ヤマトシジミを入れた籠を沈める県水産試験場諏訪支場の職員ヤマトシジミを入れた籠を沈める県水産試験場諏訪支場の職員
 諏訪湖沿岸に砂地を造成し、ヤマトシジミの定着を目指している県水産試験場諏訪支場(長野県諏訪郡下諏訪町)は23日、諏訪市の湖岸2区域に稚貝240個を沈めた。うち湖岸通り5の岸近くには、県が砂が波にさらわれないための木製の波止めを設け、効果を調べる。7、9、11月にはシジミの大きさや重さを測る。

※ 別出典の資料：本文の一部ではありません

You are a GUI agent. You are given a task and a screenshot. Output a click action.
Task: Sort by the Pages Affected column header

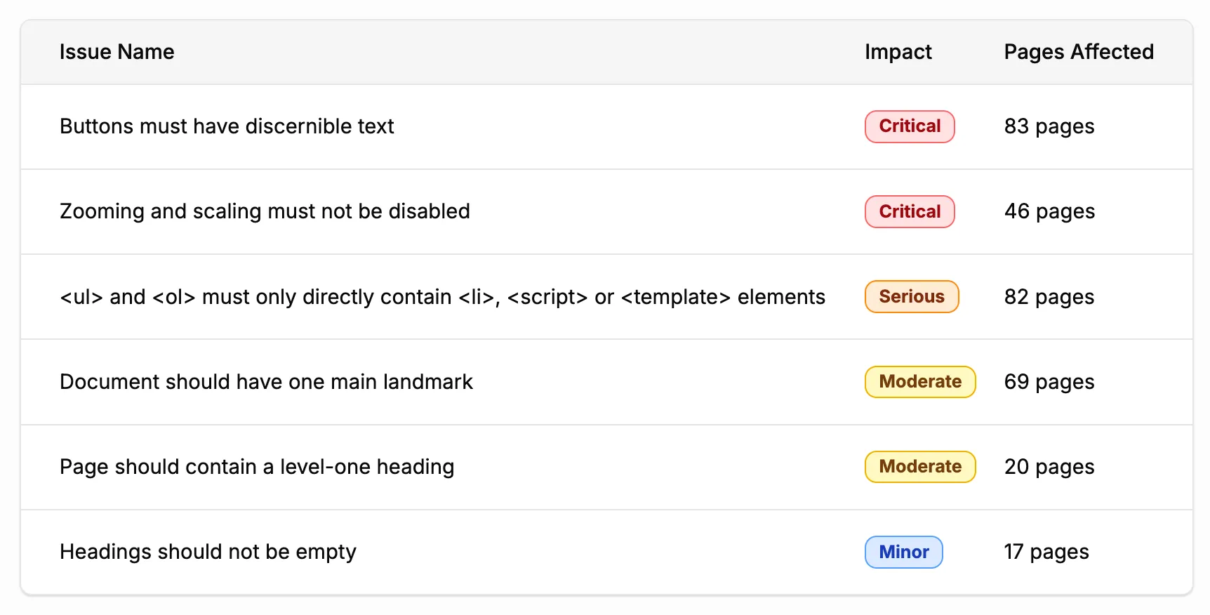1079,52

 稚貝は島根県の宍道湖産で、重さ1グラム、殻の幅は13〜14ミリ。個体ごとの成長具合を追えるよう番号を振ったビニールポットに1個ずつ入れて沈めた。波止めを設置した区域には今年4月までに、上川河口などで採取した砂を岸から100メートル、幅130メートルの範囲に投入。2メートル四方の木材の枠に石を詰め、シジミを沈めた箇所の沖合に沈めた。

 諏訪湖にはかつて天然シジミが生息していたが、2007年以降の漁獲はない。同支場は諏訪湖の生物多様性を回復するため、15年度にシジミ定着の試みを始め、同市渋崎の砂地などに同年7〜12月に240個を投入。生残率は87・5〜97・5%だった。16年度も渋崎と湖岸通り5で計800個を沈めた。

 今後、県が砂の追加投入が必要かどうかも検討する。同支場は「シジミに適した環境になっているかや定着するかどうかを把握したい」とした。